В Питере Шушунна вышла замуж, сменила имя, символически-язычески закрепив таким образом победу над учительницей, и поступила учиться на журналистку. В один слякотный день (ах, какая же здесь круглый год была слякоть!) она запросто увидела Кинчева в Гостином Дворе и отныне надеялась на другую важную встречу: ей обязательно нужно было взять интервью у Идола.

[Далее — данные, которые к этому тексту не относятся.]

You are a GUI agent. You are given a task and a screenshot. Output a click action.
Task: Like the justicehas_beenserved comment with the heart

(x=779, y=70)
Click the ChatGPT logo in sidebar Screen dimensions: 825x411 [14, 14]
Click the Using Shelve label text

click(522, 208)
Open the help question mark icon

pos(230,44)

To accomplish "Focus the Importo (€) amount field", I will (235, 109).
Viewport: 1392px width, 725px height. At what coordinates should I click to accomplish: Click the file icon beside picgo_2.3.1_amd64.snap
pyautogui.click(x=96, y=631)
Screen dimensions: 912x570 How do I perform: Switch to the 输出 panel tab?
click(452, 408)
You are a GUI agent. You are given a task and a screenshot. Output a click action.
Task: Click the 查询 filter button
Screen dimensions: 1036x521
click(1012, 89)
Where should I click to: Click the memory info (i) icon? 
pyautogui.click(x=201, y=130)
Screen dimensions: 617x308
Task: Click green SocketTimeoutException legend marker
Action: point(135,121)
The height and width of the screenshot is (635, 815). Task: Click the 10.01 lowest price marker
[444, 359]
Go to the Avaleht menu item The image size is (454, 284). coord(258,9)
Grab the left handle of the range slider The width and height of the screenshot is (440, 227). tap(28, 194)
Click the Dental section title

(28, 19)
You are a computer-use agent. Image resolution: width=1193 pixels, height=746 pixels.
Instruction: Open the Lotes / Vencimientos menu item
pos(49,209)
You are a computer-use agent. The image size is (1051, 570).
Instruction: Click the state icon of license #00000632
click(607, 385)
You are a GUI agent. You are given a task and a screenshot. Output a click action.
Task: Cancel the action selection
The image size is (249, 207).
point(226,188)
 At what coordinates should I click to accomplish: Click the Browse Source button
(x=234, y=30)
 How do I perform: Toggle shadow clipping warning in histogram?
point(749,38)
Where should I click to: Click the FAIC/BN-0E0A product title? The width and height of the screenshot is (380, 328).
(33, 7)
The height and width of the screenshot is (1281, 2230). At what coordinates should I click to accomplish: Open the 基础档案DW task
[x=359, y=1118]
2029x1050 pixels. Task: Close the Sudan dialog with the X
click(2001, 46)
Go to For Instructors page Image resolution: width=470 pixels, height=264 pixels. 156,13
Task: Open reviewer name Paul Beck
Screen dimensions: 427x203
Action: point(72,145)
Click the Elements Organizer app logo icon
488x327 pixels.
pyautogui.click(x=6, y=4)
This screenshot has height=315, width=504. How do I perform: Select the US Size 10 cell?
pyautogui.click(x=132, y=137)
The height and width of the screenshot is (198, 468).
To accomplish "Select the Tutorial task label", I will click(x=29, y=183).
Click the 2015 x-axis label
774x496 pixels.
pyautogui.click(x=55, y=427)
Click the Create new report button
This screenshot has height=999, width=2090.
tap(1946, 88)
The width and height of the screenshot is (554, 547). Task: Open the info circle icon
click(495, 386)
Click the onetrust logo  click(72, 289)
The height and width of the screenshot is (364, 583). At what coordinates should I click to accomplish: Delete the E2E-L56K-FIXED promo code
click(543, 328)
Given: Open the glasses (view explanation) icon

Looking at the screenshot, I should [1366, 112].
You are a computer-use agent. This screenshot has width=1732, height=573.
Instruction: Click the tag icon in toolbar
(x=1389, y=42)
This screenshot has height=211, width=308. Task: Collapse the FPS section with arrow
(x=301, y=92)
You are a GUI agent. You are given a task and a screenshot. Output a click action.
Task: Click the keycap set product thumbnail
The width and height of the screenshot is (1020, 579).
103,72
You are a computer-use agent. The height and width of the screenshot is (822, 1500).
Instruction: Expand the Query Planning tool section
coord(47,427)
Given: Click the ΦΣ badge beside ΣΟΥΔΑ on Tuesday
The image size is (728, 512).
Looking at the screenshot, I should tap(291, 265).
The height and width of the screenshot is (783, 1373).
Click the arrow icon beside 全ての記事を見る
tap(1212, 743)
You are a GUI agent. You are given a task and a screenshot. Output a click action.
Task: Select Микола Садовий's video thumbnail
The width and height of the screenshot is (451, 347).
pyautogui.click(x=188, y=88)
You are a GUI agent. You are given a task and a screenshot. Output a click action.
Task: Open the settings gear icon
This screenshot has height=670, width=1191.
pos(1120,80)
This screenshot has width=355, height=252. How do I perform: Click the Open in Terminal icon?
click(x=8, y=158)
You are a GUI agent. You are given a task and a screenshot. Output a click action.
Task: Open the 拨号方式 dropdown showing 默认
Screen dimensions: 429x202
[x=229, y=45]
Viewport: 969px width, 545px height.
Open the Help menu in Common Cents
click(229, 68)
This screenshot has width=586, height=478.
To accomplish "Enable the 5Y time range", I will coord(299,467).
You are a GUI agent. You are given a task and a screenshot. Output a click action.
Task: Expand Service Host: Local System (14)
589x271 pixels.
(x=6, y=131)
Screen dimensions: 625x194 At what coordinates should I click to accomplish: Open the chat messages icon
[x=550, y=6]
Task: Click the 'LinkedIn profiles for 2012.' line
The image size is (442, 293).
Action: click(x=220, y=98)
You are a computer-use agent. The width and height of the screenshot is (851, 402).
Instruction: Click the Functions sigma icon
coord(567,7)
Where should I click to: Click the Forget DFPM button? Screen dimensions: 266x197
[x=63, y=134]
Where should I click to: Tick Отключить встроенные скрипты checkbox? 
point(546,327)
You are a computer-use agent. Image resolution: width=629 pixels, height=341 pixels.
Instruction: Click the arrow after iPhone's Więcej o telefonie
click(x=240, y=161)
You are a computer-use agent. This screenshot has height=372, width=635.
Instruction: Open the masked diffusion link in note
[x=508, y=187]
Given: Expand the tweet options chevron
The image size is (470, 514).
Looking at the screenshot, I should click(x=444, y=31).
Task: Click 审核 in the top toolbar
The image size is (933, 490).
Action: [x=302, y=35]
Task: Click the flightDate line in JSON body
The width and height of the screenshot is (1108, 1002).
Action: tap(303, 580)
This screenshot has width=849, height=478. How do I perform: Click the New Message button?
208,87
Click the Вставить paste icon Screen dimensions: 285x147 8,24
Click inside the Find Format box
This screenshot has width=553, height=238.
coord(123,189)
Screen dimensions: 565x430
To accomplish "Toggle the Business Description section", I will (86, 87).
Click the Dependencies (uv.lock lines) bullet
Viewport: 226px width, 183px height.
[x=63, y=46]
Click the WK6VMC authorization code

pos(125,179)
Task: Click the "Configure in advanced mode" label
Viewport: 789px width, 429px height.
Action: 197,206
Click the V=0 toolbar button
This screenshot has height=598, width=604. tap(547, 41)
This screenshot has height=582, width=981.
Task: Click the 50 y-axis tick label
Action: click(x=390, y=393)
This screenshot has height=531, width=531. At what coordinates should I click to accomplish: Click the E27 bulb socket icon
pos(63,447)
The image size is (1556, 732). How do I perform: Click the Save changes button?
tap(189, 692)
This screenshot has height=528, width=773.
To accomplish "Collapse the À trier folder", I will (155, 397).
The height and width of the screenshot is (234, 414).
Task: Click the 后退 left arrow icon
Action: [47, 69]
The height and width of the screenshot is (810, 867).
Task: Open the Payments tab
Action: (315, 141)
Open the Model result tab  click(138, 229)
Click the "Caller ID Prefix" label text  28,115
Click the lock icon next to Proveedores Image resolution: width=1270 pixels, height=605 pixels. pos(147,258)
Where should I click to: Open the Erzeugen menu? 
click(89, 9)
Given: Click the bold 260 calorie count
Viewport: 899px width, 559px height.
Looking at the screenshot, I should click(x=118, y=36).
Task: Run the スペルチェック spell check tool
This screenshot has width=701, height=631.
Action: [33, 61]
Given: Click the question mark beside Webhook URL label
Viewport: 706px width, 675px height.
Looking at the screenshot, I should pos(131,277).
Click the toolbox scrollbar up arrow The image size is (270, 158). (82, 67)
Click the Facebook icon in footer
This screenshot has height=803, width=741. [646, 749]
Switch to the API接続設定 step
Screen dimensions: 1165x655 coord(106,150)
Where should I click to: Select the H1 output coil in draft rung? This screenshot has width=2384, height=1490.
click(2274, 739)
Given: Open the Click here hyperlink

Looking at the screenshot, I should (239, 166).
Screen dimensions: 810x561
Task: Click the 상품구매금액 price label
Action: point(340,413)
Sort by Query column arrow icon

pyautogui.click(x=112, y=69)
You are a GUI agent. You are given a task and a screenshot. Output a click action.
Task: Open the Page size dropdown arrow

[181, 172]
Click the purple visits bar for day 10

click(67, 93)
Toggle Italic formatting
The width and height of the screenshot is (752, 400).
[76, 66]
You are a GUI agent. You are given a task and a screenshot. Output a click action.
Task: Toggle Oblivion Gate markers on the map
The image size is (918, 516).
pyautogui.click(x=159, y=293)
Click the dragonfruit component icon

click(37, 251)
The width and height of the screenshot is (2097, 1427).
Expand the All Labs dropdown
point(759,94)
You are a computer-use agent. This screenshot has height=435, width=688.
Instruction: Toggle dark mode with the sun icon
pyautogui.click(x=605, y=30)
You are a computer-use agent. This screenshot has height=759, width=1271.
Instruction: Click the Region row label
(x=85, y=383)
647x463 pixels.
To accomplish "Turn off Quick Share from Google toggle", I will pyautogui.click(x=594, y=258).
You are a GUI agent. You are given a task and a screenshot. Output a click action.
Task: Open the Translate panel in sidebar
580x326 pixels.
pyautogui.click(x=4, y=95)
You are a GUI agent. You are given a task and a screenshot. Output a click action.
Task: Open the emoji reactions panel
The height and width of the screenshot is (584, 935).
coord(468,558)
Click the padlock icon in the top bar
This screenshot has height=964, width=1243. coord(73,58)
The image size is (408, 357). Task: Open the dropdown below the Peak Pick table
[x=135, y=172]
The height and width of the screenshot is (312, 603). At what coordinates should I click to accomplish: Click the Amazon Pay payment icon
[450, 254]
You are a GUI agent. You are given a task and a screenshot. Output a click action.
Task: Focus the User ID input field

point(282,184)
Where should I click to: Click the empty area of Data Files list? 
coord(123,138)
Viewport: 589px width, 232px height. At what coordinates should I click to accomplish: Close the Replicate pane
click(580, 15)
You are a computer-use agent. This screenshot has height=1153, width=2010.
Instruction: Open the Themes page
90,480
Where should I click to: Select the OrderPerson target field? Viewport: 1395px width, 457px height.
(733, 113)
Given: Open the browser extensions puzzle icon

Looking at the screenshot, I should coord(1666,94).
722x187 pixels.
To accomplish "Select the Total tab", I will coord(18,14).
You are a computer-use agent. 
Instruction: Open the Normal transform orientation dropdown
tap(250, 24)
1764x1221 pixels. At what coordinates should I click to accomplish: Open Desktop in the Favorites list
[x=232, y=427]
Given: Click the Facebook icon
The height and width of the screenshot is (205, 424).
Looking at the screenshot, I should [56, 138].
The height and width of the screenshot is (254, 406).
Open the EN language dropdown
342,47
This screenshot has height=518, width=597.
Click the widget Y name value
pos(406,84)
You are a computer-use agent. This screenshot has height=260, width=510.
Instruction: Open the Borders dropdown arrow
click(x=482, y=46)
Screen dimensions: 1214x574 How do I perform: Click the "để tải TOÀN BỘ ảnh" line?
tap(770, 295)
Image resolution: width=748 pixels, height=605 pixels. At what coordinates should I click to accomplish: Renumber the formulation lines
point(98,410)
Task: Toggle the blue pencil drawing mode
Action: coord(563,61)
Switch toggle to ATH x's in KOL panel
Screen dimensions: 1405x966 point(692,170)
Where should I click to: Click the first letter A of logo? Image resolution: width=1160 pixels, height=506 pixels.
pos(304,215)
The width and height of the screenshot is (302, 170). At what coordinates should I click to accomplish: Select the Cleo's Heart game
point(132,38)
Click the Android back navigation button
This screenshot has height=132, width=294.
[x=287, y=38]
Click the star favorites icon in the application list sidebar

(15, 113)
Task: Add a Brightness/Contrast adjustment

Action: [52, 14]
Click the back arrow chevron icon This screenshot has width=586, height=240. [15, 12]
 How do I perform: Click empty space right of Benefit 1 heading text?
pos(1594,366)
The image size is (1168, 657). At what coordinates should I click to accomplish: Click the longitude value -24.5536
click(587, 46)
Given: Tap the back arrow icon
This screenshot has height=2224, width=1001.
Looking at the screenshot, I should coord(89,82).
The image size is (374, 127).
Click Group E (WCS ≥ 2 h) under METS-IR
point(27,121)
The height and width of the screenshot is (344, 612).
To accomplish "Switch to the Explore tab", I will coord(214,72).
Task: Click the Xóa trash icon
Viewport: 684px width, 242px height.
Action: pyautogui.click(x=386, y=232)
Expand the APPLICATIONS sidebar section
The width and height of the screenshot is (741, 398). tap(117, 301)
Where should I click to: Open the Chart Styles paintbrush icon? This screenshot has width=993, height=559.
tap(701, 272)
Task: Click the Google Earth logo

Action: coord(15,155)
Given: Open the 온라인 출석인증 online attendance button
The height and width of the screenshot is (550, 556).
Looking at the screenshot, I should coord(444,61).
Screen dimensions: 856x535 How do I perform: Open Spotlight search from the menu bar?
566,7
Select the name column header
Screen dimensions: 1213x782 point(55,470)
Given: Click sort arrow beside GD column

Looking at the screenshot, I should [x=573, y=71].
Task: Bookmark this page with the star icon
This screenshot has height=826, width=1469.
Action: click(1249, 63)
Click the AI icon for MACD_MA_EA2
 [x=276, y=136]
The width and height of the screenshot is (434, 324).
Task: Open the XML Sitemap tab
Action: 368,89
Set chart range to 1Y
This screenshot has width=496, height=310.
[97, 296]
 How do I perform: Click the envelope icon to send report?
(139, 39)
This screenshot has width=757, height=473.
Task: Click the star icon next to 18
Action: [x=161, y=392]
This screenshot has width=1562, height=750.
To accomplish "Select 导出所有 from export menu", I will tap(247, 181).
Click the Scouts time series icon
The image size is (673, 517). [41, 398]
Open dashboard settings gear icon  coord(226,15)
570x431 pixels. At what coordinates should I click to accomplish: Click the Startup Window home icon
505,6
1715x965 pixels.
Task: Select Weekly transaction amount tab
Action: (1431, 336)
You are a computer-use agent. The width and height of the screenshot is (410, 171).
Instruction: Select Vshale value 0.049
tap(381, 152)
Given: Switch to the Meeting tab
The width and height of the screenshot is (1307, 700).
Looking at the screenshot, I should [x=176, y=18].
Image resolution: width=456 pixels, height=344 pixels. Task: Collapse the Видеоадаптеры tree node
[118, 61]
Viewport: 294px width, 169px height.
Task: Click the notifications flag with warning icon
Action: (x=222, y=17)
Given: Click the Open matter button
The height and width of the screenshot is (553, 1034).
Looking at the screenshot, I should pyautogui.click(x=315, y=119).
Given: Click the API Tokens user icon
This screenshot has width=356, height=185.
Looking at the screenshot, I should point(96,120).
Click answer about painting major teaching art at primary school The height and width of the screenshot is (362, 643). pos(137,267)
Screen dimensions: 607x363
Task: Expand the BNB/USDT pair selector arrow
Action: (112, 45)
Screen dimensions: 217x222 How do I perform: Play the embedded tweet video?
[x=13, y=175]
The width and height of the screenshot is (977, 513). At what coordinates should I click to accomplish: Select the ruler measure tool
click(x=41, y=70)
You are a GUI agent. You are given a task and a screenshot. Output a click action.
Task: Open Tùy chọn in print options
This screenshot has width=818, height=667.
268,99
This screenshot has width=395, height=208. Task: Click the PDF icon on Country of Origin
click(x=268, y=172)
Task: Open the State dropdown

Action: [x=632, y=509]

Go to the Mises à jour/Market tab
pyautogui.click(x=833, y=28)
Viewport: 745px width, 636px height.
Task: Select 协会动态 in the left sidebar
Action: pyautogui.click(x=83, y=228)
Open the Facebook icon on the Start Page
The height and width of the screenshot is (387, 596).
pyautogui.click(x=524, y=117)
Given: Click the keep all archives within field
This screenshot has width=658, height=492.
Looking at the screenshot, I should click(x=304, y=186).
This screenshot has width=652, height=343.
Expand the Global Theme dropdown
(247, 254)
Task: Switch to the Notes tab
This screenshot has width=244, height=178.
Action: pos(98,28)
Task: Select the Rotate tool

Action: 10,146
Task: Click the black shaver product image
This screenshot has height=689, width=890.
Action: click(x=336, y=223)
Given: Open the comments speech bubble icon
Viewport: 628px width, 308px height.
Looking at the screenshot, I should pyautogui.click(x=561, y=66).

Верхний слой краски скоро стерся, и Сергей Калугин – как любая чужая мечта – превратился в постороннего, непонятно по какой причине очутившегося рядом с Ириной человека. У него была надоедливая мама-блокадница и полный набор дурных манер, разглядывать которые в Дагестане Ирине не приходило в голову. Она пыталась убедить себя в том, что манеры никого не сделали счастливым, но разве не то же самое мы всегда говорим о деньгах? И каждый раз при этом лжем?
К тому же она забеременела до обидного быстро.
Беременная студентка Ирина Калугина просыпалась бессонной белой ночью рядышком с украденным мужчиной – и жалела дитя, спавшее под сердцем: она знала, что ребеныш этот никогда не станет счастливым. Сбывшийся Петербург за окном был мрачным и холодным, как погреб, а БГ не появлялся ни в Гостином Дворе, ни в метро, ни в снах.
Желанное интервью случилось лишь через три года после кражи. Сын тогда ходил в садик, Сергей – к другой женщине (очередной Ирине, к которой в конце концов и ушел окончательно), а сама Шушунна-Ирина металась между двумя взаимоисключающими сценариями: уехать к смягчившимся родственникам в Израиль или окончить институт и развестись со всем прошлым.
В тот день Сергей сам забрал ребенка из сада – им предстояло плановое посещение бабушки-блокадницы, которая невестку не переносила на дух, как некоторые на дух не переносят восточную пищу. Ира простояла у плиты полдня – она с детства обожала готовить, и Авшалум в каждом письме вспоминал ее буркив, курзе и хоегушт . Сегодня она приготовила как раз таки курзе и еще чуду из баранины и ругала при этом местную баранину от души – разве это баранина, э-э-э?
Ирина сама чувствовала, как при разлуке с родиной в ней обострились непохожесть на северных людей – смуглое лицо в бледнокожей толпе сверкало, как золотая монета в груде серебряной мелочи. Хриплый темный голос, с которым так удобно жить в горах, заглушал ласковую, но монотонную питерскую речь. И, конечно, еда, которую любила готовить и есть Ирина, ничем не походила на унылую здешнюю снедь.